The expansion of the pharmaceutical industry necessitated a much more comprehensive look at the requirements of the industry and a guide map for drug industry than the limited focus on drug prices and drug price control orders. Hathi Committee was set up in 1974 which looked comprehensively at the drug industry and submitted its report in 1975.
For the first time, based on the report of the Hathi Committee, the government formulated a national policy called the Drug Policy, 1978. The policy delineated the role of public sector undertakings vis-a-vis the private sector. Role of units with foreign holdings was also defined. Recommendations on Price control were also made.
The Drug Policy was revised in 1986. Import duty on raw materials, drug intermediates and drugs were structured in a graded way so as to make indigenous production viable. Promotion of use of pharmacopeial (generic) names, strengthening of quality control measures etc. were part of this policy.
The policy was further revised in September 1994. Industrial licensing was abolished. Only 5 drugs were reserved for PSUs. Foreign investment limit was raised to 51%. To encourage R&D, new drugs were exempted from price control for 10 years. Task of price fixation/revision was entrusted to National Pharmaceutical Pricing Authority (NPPA). For quality control National Drug Authority (under Ministry of Health & Family Welfare) was provided etc.

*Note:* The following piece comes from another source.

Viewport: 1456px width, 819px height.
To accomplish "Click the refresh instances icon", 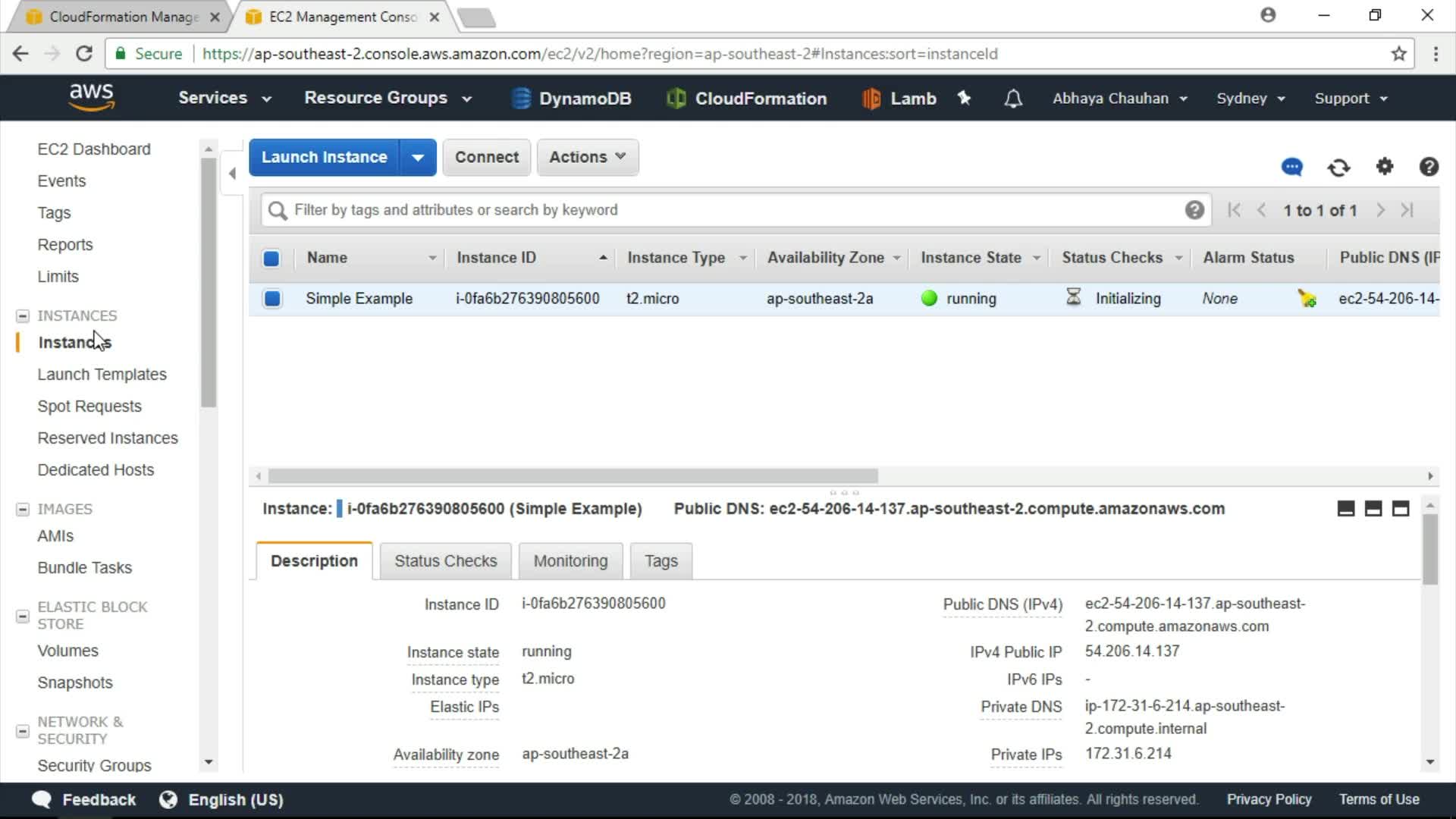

In 1999, the government set up two committees – i) Pharmaceutical Research & Development Committee (PRDC) to identify the support required by Indian pharmaceutical companies, and ii) Drug Price Control Review Committee (DPCRC) to review the drug price control mechanism (NPPA) where it had become counter-productive.
The next pharmaceutical policy was formulated in 2002, based on the recommendations of these two committees – the DPCRC and the PRDC – and other feedback. It basically proposed a shift from “controlled” regime to “monitoring” regime, span of price control over drugs and pharmaceuticals to be reduced substantially and to cater to the interests of the weaker sections the government to retain the power to intervene comprehensively in cases where prices behave abnormally (therefore the suggestion to shift from control to monitoring regime).

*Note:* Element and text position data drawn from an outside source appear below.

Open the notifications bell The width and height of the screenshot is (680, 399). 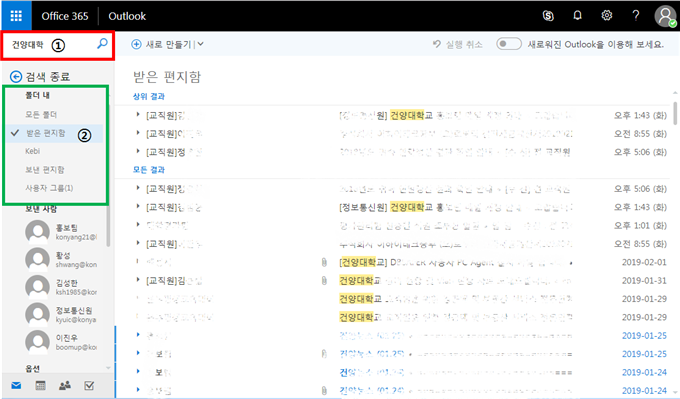pyautogui.click(x=577, y=16)
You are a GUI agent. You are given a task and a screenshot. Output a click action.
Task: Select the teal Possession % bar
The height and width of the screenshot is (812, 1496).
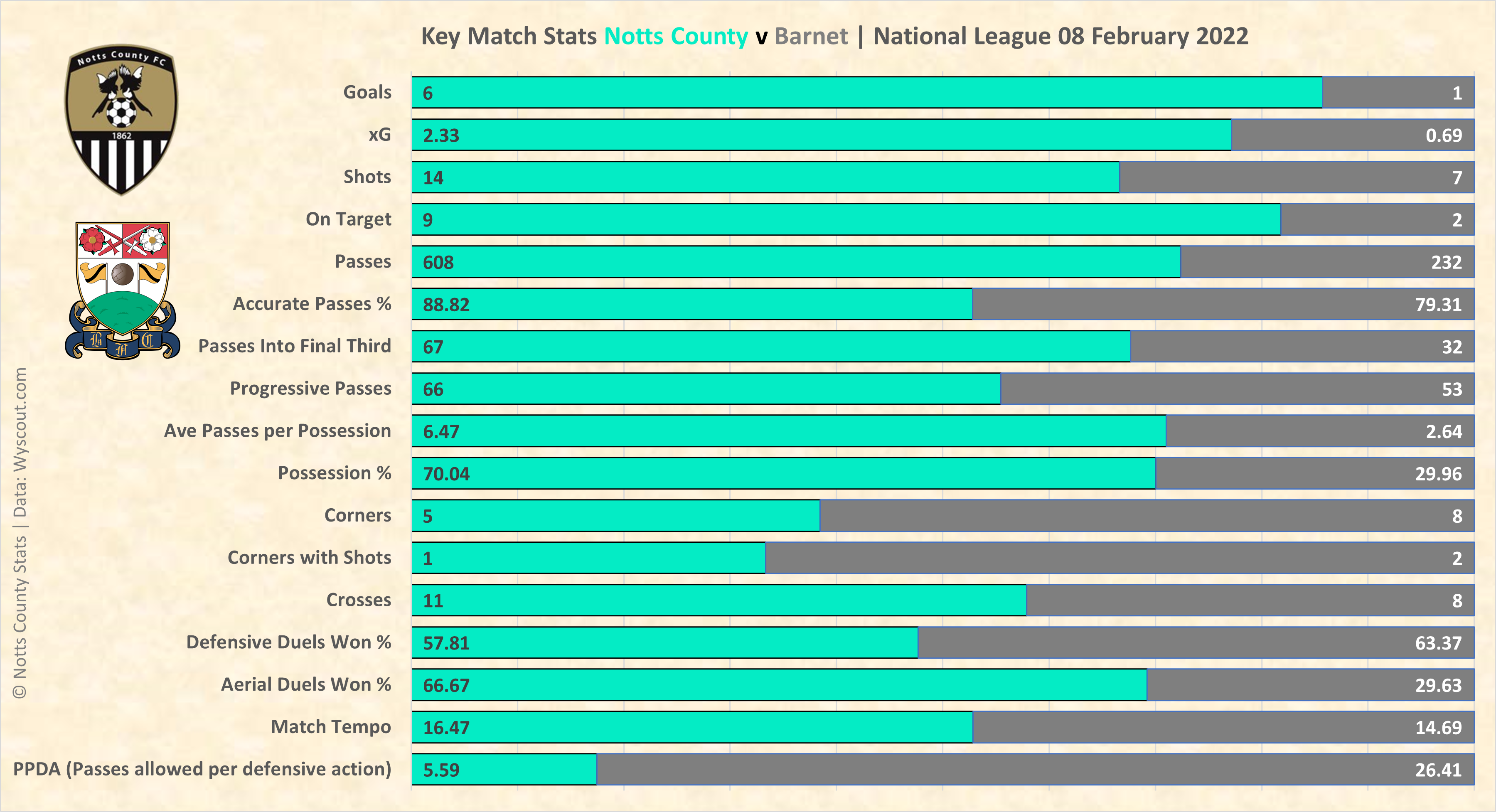click(783, 473)
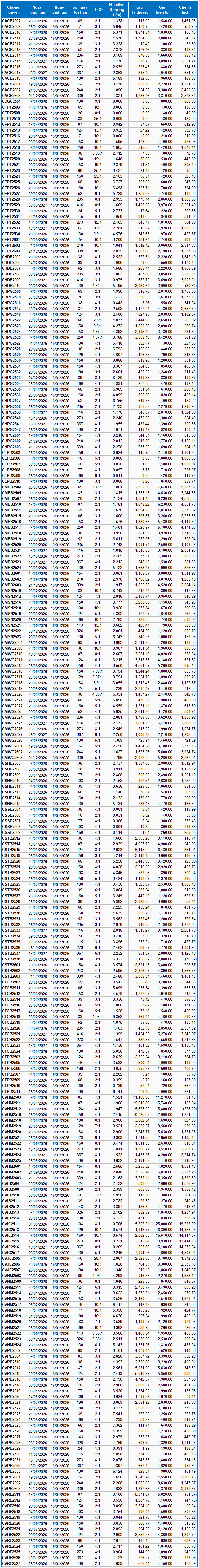Click the Effective Gearing column header
199x1568 pixels.
pyautogui.click(x=117, y=9)
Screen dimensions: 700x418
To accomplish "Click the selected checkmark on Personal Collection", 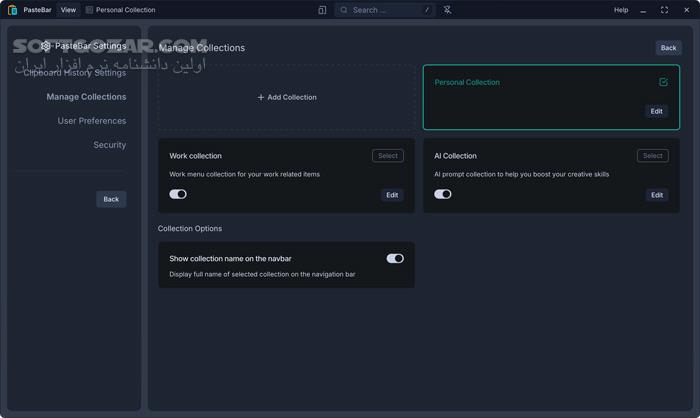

The 2002 Policy went into litigation on its stand on price control and the Supreme Court while lifting the stay given by the Karnataka High court on that stand, has directed that the government evolve such criterion that essential and life-saving drugs do not fall outside price control.

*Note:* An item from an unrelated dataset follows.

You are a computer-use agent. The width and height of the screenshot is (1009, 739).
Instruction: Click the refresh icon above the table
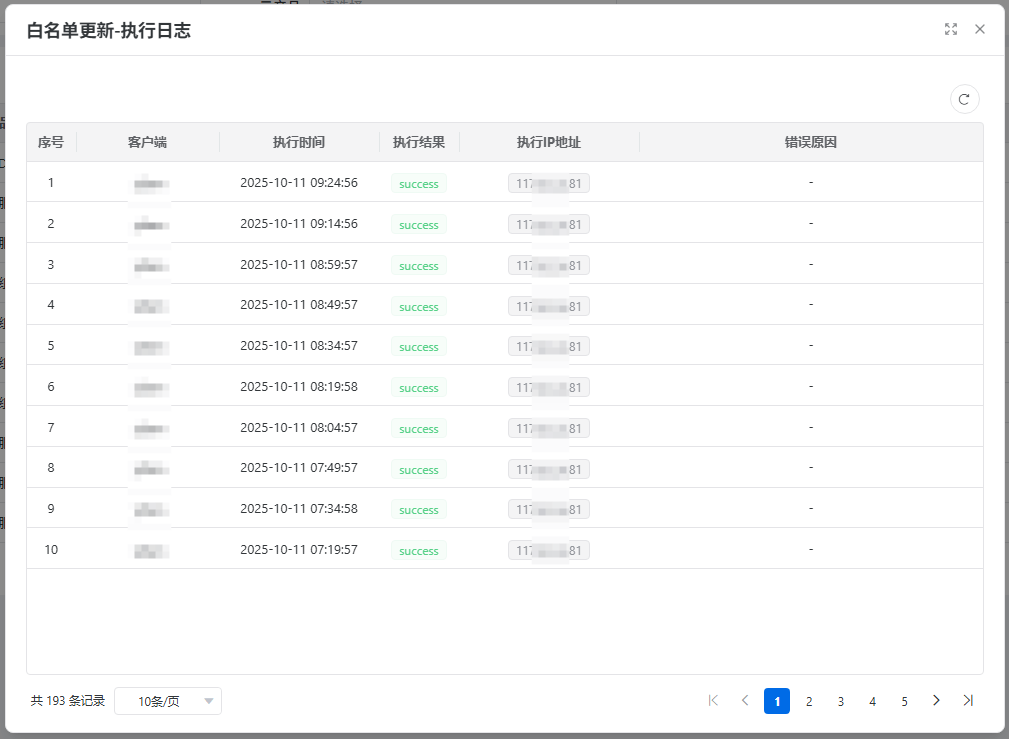point(964,99)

In 2005, the Patent Act was amended to provide for product patent. In 2006, the government prepared a revised draft pharmaceutical policy which was referred by the Cabinet to a Group of Ministers (GoM) for examination. In 2012, the GoM after detailed deliberations (and in view of the Supreme Court’s directions on the 2002 policy) decided to recommend only a National Pharmaceutical Pricing Policy for the time being which was approved by the Cabinet in 2012.
To meet the SC direction on pricing of drugs, the National Pharmaceutical Pricing Policy 2012 follows the National List of Essential medicines (NLEM) prepared by the Ministry of Health & Family Welfare for price control measures.